▶ [AVAILABLE RECORDS]:

▼▼▼

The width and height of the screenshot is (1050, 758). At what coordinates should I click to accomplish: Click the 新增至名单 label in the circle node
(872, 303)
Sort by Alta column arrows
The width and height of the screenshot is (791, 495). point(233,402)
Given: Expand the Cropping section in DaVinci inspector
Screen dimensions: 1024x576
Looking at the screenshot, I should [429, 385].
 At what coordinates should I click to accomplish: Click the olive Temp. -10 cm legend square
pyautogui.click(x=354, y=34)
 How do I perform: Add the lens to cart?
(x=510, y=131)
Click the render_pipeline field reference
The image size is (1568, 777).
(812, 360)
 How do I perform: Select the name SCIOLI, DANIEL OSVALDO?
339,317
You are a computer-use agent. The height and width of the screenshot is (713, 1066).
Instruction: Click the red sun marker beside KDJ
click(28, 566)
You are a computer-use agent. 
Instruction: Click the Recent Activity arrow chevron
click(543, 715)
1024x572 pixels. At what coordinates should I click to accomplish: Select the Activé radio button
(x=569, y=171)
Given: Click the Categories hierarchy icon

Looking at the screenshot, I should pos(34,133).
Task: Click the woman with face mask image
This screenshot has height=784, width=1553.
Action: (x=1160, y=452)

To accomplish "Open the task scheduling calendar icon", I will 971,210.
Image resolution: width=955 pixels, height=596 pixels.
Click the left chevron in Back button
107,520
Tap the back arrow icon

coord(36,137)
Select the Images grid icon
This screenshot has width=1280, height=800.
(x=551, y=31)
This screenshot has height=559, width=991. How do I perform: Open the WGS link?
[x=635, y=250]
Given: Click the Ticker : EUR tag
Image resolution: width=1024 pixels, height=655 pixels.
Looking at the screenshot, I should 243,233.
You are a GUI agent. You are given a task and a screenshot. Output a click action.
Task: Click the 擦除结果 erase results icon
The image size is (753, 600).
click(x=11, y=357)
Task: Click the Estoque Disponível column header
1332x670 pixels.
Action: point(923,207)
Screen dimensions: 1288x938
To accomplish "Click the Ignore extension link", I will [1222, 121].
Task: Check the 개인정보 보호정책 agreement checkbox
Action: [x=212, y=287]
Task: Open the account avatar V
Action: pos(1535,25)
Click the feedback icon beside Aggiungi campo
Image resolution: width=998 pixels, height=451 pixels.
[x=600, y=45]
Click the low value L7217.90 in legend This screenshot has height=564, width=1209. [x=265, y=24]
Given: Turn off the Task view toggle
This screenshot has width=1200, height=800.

▲▲▲

▶ [BRIEF]: Please give the number of lines in the listing that include "computer", with nothing else.

▶ [ANSWER TO THIS TASK]: 2